Wuarin Jérôme, Buck Vicky, Nurse Paul, Millar Jonathan B A
Division of Yeast Genetics, National Institute for Medical Research, The Ridgeway, Mill Hill, London NW7 1AA, United Kingdom.
Cell. 2002 Nov 1;111(3):419-31. doi: 10.1016/s0092-8674(02)01042-5.
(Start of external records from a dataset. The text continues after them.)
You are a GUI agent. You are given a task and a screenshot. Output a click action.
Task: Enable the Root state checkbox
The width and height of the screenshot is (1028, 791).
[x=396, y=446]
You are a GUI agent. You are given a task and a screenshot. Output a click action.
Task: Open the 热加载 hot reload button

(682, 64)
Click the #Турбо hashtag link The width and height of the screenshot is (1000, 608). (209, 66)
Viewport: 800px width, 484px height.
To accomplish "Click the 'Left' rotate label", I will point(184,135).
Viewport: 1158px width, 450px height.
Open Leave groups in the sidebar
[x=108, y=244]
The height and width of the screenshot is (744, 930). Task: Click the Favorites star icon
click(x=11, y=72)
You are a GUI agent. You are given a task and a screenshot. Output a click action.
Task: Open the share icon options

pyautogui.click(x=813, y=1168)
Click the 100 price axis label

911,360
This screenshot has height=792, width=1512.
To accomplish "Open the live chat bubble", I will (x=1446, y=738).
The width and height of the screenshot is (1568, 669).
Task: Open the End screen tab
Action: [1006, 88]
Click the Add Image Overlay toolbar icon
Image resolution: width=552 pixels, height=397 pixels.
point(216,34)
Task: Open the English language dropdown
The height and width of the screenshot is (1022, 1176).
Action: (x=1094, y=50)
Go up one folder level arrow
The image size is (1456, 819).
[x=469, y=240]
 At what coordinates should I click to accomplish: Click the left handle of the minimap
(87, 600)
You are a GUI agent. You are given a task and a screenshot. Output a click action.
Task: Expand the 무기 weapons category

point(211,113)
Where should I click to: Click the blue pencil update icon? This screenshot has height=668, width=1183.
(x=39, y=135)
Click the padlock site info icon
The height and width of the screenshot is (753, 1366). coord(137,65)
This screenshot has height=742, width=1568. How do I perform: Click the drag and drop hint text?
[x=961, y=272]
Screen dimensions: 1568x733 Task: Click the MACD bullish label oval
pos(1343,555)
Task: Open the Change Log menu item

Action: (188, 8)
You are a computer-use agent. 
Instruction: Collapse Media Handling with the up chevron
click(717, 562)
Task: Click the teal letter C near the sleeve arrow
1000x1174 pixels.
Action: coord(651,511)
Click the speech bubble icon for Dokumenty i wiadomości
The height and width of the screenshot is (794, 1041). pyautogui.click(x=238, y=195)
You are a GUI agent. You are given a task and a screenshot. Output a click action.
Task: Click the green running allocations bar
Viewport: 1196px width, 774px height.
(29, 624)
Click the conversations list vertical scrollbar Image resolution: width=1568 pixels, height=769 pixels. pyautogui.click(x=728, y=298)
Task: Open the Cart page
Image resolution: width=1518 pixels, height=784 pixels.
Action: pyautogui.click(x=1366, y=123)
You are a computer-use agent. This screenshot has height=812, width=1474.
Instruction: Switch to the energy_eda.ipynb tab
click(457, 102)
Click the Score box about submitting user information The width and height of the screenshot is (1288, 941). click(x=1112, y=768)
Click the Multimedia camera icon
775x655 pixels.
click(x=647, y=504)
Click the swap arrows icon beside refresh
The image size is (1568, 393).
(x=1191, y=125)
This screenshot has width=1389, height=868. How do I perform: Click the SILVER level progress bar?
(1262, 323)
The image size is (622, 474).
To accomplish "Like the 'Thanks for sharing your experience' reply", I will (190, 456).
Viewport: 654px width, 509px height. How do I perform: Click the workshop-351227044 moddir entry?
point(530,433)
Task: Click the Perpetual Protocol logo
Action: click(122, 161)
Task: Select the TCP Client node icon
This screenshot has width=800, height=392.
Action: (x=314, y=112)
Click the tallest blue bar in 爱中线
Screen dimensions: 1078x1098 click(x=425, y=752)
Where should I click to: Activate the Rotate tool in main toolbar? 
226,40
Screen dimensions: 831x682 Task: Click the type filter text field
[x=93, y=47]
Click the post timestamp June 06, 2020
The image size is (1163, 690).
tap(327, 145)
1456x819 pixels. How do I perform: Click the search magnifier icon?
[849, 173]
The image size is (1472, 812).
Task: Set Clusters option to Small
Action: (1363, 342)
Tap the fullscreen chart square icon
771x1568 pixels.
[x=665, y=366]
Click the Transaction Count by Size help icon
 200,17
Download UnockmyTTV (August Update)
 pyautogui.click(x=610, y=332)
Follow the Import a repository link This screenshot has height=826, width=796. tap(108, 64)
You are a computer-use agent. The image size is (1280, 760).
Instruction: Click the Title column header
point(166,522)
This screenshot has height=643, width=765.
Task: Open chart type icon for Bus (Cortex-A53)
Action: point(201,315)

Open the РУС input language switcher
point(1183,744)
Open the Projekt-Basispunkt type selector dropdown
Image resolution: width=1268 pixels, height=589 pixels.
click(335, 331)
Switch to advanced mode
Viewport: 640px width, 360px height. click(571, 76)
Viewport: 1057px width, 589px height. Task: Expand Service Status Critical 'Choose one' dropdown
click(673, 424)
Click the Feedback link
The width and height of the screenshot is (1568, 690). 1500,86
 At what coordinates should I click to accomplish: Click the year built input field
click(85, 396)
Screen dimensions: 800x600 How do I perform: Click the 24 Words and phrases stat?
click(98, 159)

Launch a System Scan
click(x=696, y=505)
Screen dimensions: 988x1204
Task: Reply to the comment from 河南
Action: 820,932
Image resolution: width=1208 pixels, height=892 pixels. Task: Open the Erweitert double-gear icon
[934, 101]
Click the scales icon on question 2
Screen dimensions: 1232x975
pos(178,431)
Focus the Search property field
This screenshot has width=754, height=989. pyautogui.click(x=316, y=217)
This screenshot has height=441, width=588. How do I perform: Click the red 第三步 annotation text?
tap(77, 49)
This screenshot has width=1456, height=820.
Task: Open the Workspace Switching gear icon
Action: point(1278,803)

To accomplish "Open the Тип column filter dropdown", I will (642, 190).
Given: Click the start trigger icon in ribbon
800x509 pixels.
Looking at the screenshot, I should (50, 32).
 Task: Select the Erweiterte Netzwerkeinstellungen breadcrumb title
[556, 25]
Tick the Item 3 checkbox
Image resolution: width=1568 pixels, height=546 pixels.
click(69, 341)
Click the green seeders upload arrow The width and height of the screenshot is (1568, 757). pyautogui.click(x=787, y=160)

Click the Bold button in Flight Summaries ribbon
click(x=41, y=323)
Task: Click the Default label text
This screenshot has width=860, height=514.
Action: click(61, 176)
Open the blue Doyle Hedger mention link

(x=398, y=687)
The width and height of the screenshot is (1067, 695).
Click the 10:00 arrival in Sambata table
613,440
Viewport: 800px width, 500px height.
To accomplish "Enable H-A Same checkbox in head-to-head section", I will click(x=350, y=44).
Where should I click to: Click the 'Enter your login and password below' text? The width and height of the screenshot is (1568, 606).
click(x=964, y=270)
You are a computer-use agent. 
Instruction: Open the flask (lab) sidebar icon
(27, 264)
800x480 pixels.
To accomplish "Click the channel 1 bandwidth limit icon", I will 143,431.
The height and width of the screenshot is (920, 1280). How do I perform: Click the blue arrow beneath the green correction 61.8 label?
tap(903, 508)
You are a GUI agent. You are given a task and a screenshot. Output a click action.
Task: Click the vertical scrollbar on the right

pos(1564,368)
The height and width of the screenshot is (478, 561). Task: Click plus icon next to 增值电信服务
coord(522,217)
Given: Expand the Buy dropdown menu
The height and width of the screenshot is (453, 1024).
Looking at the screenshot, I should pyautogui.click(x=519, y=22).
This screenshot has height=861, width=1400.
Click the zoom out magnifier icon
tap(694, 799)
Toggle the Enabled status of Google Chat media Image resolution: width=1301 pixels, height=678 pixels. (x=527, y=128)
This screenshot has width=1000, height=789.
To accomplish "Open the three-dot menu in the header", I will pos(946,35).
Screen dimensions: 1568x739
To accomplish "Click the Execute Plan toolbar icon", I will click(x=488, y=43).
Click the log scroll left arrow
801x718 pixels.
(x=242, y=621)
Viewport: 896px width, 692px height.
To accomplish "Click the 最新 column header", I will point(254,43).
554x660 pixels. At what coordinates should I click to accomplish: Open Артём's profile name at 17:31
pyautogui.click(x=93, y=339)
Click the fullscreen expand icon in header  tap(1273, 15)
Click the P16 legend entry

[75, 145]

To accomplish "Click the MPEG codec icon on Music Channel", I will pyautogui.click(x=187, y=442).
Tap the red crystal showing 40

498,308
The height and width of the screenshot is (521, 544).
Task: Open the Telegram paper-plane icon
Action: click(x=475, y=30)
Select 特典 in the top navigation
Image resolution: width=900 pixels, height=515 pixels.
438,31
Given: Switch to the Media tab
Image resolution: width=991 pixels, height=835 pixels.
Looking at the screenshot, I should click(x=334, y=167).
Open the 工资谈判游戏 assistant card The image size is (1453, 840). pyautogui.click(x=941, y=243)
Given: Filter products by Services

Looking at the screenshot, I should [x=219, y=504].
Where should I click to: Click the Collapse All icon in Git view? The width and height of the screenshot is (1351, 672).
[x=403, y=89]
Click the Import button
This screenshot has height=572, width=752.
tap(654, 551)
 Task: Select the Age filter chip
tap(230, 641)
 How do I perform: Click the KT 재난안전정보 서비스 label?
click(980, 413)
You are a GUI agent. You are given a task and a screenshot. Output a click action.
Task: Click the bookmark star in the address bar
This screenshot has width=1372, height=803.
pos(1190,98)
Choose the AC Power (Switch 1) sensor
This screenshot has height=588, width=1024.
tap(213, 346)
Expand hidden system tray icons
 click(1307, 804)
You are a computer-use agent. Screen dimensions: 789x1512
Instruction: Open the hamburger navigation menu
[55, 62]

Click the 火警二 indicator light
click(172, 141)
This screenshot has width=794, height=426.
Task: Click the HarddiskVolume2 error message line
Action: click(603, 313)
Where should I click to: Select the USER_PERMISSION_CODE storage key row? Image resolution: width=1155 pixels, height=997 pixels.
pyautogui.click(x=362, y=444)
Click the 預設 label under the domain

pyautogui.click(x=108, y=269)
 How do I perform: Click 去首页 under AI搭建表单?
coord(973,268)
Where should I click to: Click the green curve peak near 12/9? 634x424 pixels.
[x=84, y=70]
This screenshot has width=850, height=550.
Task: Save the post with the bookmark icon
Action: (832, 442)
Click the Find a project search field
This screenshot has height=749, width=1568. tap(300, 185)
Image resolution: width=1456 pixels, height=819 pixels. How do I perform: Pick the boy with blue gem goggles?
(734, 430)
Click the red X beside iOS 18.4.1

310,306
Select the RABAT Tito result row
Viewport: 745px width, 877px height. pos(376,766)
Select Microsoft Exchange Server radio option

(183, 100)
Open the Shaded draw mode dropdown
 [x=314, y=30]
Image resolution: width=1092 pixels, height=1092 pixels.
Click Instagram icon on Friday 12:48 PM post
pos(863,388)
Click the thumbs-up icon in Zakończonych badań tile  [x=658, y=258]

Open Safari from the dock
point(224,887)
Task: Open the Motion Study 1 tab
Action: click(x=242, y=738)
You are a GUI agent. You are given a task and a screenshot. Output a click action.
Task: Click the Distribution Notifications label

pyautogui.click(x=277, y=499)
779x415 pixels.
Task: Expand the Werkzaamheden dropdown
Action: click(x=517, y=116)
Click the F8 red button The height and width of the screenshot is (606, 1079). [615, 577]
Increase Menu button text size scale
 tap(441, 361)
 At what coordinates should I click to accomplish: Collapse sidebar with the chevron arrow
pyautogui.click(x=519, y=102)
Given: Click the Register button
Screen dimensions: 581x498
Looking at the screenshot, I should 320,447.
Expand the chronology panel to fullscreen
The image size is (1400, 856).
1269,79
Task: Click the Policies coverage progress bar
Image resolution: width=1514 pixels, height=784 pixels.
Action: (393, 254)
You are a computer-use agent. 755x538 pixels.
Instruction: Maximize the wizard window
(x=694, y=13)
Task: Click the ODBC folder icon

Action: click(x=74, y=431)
We show that in fission yeast the mitotic B type cyclin Cdc13/Cdc2 kinase associates with replication origins in vivo. This association is dependent on the origin recognition complex (ORC), is established as chromosomes are replicated, and is maintained during G2 and early mitosis. Cells expressing an orp2 (ORC2) allele that reduces binding of Cdc13 to replication origins are acutely prone to chromosomal reduplication. In synchronized endoreduplicating cells, following Cdc13 ablation, replication origins are coordinately licensed prior to each successive round of S phase with the same periodicity as in a normal cell cycle. Thus, ORC bound mitotic Cyclin B/Cdc2 kinase imposes the dependency of S phase on an intervening mitosis but not the temporal licensing of replication origins between each S phase.
我们发现,在裂殖酵母中,有丝分裂B型细胞周期蛋白Cdc13/Cdc2激酶在体内与复制起点相关联。这种关联依赖于起点识别复合物(ORC),随着染色体的复制而建立,并在G2期和有丝分裂早期维持。表达降低Cdc13与复制起点结合能力的orp2(ORC2)等位基因的细胞极易发生染色体再复制。在同步化的核内再复制细胞中,Cdc13缺失后,复制起点在每一轮连续的S期之前以与正常细胞周期相同的周期被协调许可。因此,与ORC结合的有丝分裂细胞周期蛋白B/Cdc2激酶使S期依赖于中间的有丝分裂,但不影响每个S期之间复制起点的时间许可。